A guerra já começou e o que todos queremos é que ela acabe. Porque quanto mais tempo durar, maior será a tendência em ver o mundo a preto e branco. Precisamos mais do que nunca da colaboração de todos, da participação de todos, por forma a que nos vão lembrando que a riqueza da humanidade está na diversidade de cores. Precisamos de relembrar, e que nos lembrem, que os maus e os bons são uma imagem infantil e imatura da nossa realidade, uma explicação simples e deformadora de um mundo complexo e tantas vezes assustador, mas que é feito de pessoas diferentes, como nós.

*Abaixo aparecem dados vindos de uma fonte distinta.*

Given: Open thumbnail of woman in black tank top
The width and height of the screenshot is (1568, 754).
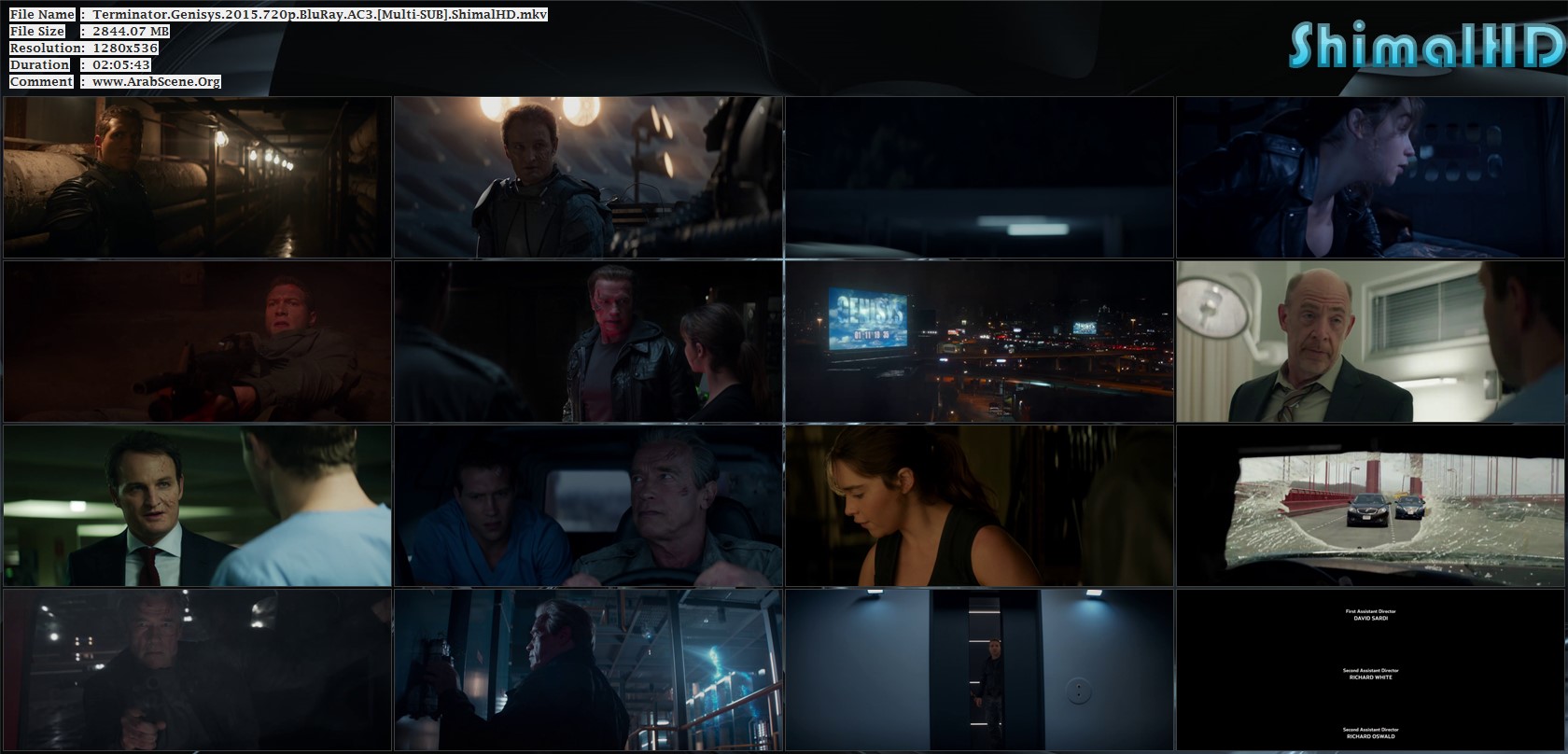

Mais uma vez acredito que são as relações entre as pessoas que nos podem ajudar nesta nova crise mundial que estamos a passar. A psicologia e a ética já nos ensinaram que a realização humana está no contacto com os outros, que é através deles que nos conhecemos e aprendemos a gostar de nós. Compete a cada um cumprir com esse papel, tentando encontrar um sentido para a vida e para estas dificuldades que mais uma vez o mundo está a atravessar. Como sociedade e como indivíduos, mais do que nunca há que que resistir à polarização, ao preto e ao branco, ao bom e ao mau. Deste modo, cada um de nós estará mais preparado para lidar com as dificuldades que todos enfrentamos.